J'ai eu la chance, entre 1986 et 2009 de pouvoir fréquenter à ma guise le chalet familial au Lac St-Joseph. Un véritable oasis de bonheur. Pour ma famille, mais pour nos amis aussi. Pour s'y rendre, nous devions traverser sa ville jumelle, Ste-Catherine-de-La-Jacques-Cartier.
Traverser le petit pont et monter la grande cote, où trônait au bas une quincaillerie (maintenant une épicerie, si je ne me trompe pas), menant vers le golf du Lac St-Joseph, puis vers le Lac.
La photo qui ouvre cette chronique en est une que j'ai prise sans effets rajoutés aucun, en fin de journée, vers 1999. Tirée d'un véritable appareil photo pas d'un Iphone. C'était le point de vue du salon. Mon affiche du bonheur. Cette photo ne quitte pas mon bureau de travail depuis.
Au bas de cette côte, il y avait cette rue, où je savais qu'Anne Hébert avait vécue. Et la Jacques-Cartier qui a bercé la mort de St-Denys Garneau. J'ai toujours cru (à tort) que la croix qui est dans la Jacques-Cartier, près du pont, surplombait la tombe de St-Denys-Garneau. Ça aurait été à propos.
Mais rien n'étais à propos dans la vie de St-Denys Garneau, cousin d'Anne Hébert.
Hector St-Denys Garneau est né dans une famille riche et confortable de Montréal. Arrière petit-fils de l'historien, poète, notaire et greffier de la Ville de Québec, François-Xavier Garneau, Homme majeur qui a façonné l'identité collective canadienne-française et Québécoise, petit-fils de l'historien et poète Alfred Garneau et fils du comptable Paul Garneau, Hector passe une partie de son enfance au manoir Juchereau-Duschenay, une majestueuse demeure de Sainte-Catherine-de-la-Jacques-Cartier. Il y côtoie sa cousine, Anne, de 4 ans, sa cadette, et sur laquelle il a une grande influence.

········

▸ Exercice proposé 1
Résumez en deux phrases le texte sur le Lac St-Joseph et St-Denys Garneau.
▸ Exercice proposé 2
Poursuivez le texte sur le Lac St-Joseph et St-Denys Garneau après sa dernière phrase.

▸ Entrées du corpus
········

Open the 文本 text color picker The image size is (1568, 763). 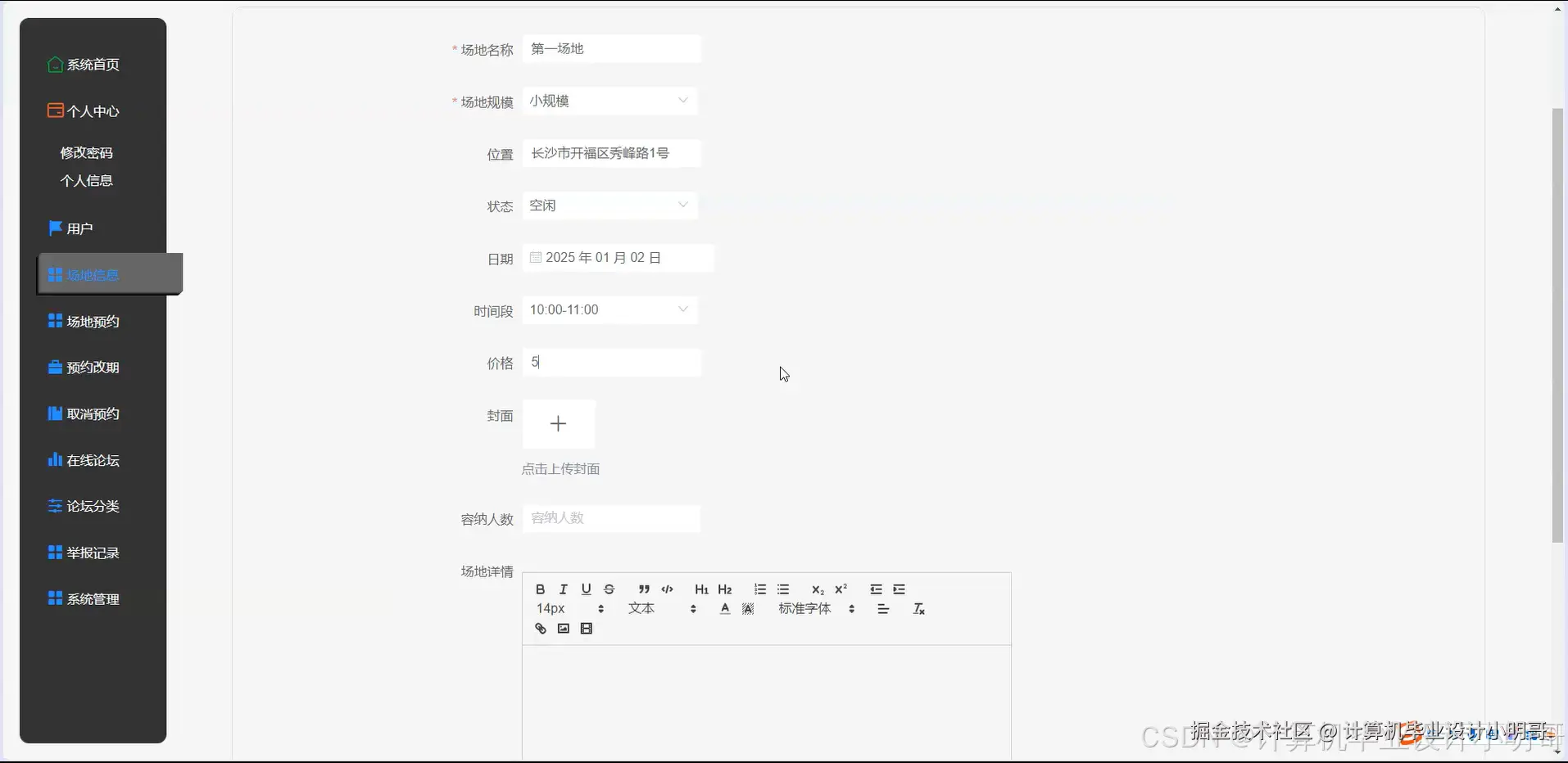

········

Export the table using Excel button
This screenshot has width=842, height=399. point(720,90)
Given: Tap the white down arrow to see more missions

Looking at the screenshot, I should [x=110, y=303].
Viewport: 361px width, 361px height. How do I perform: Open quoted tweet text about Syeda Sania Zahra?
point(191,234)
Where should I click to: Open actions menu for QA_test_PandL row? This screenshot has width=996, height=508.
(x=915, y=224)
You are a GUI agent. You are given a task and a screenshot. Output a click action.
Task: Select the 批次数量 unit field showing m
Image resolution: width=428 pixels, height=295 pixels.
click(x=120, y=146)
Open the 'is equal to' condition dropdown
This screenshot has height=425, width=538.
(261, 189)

········

▸ Réponse attendue 1
Le texte évoque le chalet familial du Lac St-Joseph, fréquenté entre 1986 et 2009, auquel on accédait en traversant Ste-Catherine-de-La-Jacques-Cartier, où Anne Hébert avait vécu près de la Jacques-Cartier. Il présente ensuite St-Denys Garneau, cousin d'Anne Hébert, né dans une famille riche de Montréal et arrière-petit-fils de François-Xavier Garneau, qui passa une partie de son enfance au manoir Juchereau-Duschenay aux côtés de sa cousine, sur laquelle il eut une grande influence.

▸ Réponse attendue 2
À 11 ans, la famille s'installe à Montréal pour vrai et St-Denys Garneau y commence ses études classiques au Collège Sainte-Marie, puis au Collège Loyola et finalement, au collège Jean-De-Bréboeuf. La riche famille habite Westmount.
Il suit aussi, en parallèle, des cours qu'il juge souvent plus important que tout, de peinture au Collège des Beaux-Arts. Une véritable passion pour St-Denys Garneau. Qu'il gardera toute sa courte vie.
À 16 ans, il attrape platement une fièvre rhumatismale qui lui cause des complications cardiaques. 6 ans plus tard, des complications respiratoires se confirment, les médecins lui découvrent une importante lésion au coeur. St-Denys Garneau en est dévasté. Il abandonne ses études en philosophie, se trouvant fragilisé à jamais. La mélancolie s'invite dans sa vie. Il est proie a de l'abattement se rapprochant de la dépression.
Je ne suis plus de ceux qui donnent, mais de ceux qui'il faut guérir. Et qui viendra dans ma misère?Qui aura le courage d'entrer dans cette vie à moitié morte? Qui me verra sous tant de cendres? et soufflera, et ranimera l'étincelle? Et m'emportera de moi-même? Jusqu'au loin, ah! au loin, loin! Qui m'entendra, qui suis sans voix, maintenant dans cette attente? Quelle main de femme posera sur mon front cette douceur qui nous endort? Quels yeux de femme au fonds des miens, au fond de mes yeux obscurcis, voudront aller, fiers et profonds, pourront passer sans se souiller? Quels yeux de femme et de bonté voudront descendre en ce réduit et recueillir, et ranimer et resaisir et retenir cette étincelle à peine là? Quelle voix pourra retenir, quelle voix de miséricorde, voix claire, avec la transparence du cristal et la chaleur de la tendresse, pour me réveiller à l'amour, me rendre à la bonté, m'éveiller à la présence de Dieu dans l'univers? Quelle voix pourra se glisser, très doucement, sans me briser, dans mon silence intérieur?*
St-Denys Garneau peint, mais il écrit aussi.
Il fonde avec ses amis Robert Charbonneau, Robert Élie (tous deux du Collège Sainte-Marie), et Paul Beaulieu la revue La Relève, journal étudiant et social. Il se lie d'amitié à André Laurendeau dans ses cours de philosophie et garde une correspondance avec lui, même après que St-Denys eût quitté les bancs d'école et que Laurendeau se soit lancé en politique.
Il peint entre 1931 et 1937 une cinquantaine de toile, des huiles, principalement des paysages jetant un regard particulier sur ses poèmes. Il n'exposera que trois fois de son vivant.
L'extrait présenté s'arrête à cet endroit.